How Does Citigold Corporation Limited’s (ASX:CTO) EPS Growth Stack Up Against Industry Performance?

For long-term investors, assessing earnings trend over time and against industry benchmarks is more beneficial than examining a single earnings announcement at a point in time. Investors may find my commentary, albeit very high-level and brief, on Citigold Corporation Limited (ASX:CTO) useful as an attempt to give more color around how Citigold is currently performing. See our latest analysis for Citigold

Did CTO’s recent EPS Growth beat the long-term trend and the industry?

For the purpose of this commentary, I like to use the ‘latest twelve-month’ data, which annualizes the latest 6-month earnings release, or some times, the latest annual report is already the most recent financial data. This technique enables me to examine different stocks in a uniform manner using the most relevant data points. Citigold’s most recent bottom-line -A$6.6M, which, against the prior year’s figure, has become less negative. Since these values are relatively short-term, I have created an annualized five-year figure for CTO’s earnings, which stands at -A$20.2M. This suggests that, though net income is negative, it has become less negative over the years.

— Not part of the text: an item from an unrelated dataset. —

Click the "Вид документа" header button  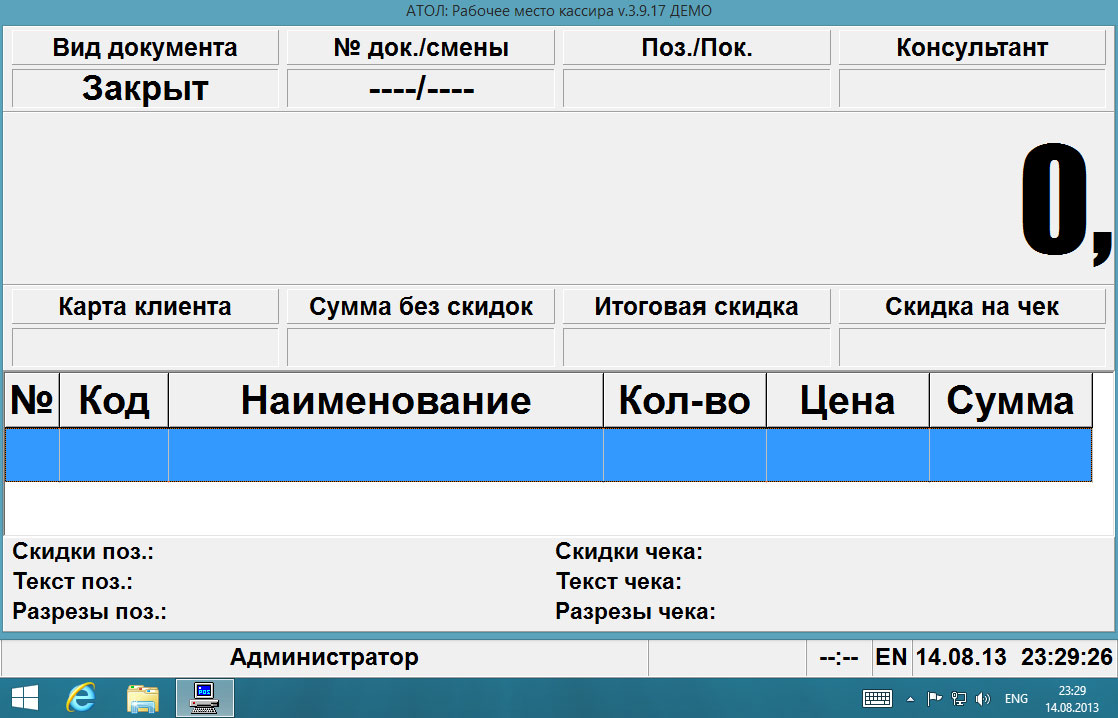point(145,48)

ASX:CTO Income Statement Dec 18th 17
ASX:CTO Income Statement Dec 18th 17

Additionally, we can assess Citigold’s loss by researching what’s going on in the industry as well as within the company. First, I want to briefly look into the line items. Revenue growth over the last couple of years has been negative at -47.01%. The key to profitability here is to make sure the company’s cost growth is well-controlled. Inspecting growth from a sector-level, the Australian metals and mining industry has been growing, albeit, at a unexciting single-digit rate of 7.36% over the previous year, and 8.50% over the past couple of years. This shows that, while Citigold is presently loss-making, it may have gained from industry tailwinds, moving earnings into a more favorable position.

What does this mean?

Though Citigold’s past data is helpful, it is only one aspect of my investment thesis. With companies that are currently loss-making, it is always difficult to envisage what will occur going forward, and when. The most insightful step is to assess company-specific issues Citigold may be facing and whether management guidance has dependably been met in the past. You should continue to research Citigold to get a more holistic view of the stock by looking at:

1. Financial Health: Is CTO’s operations financially sustainable? Balance sheets can be hard to analyze, which is why we’ve done it for you. Check out our financial health checks here.

2. Other High-Performing Stocks: Are there other stocks that provide better prospects with proven track records? Explore our free list of these great stocks here.

NB: Figures in this article are calculated using data from the last twelve months, which refer to the 12-month period ending on the last date of the month the financial statement is dated. This may not be consistent with full year annual report figures.
To help readers see pass the short term volatility of the financial market, we aim to bring you a long-term focused research analysis purely driven by fundamental data. Note that our analysis does not factor in the latest price sensitive company announcements.

The author is an independent contributor and at the time of publication had no position in the stocks mentioned.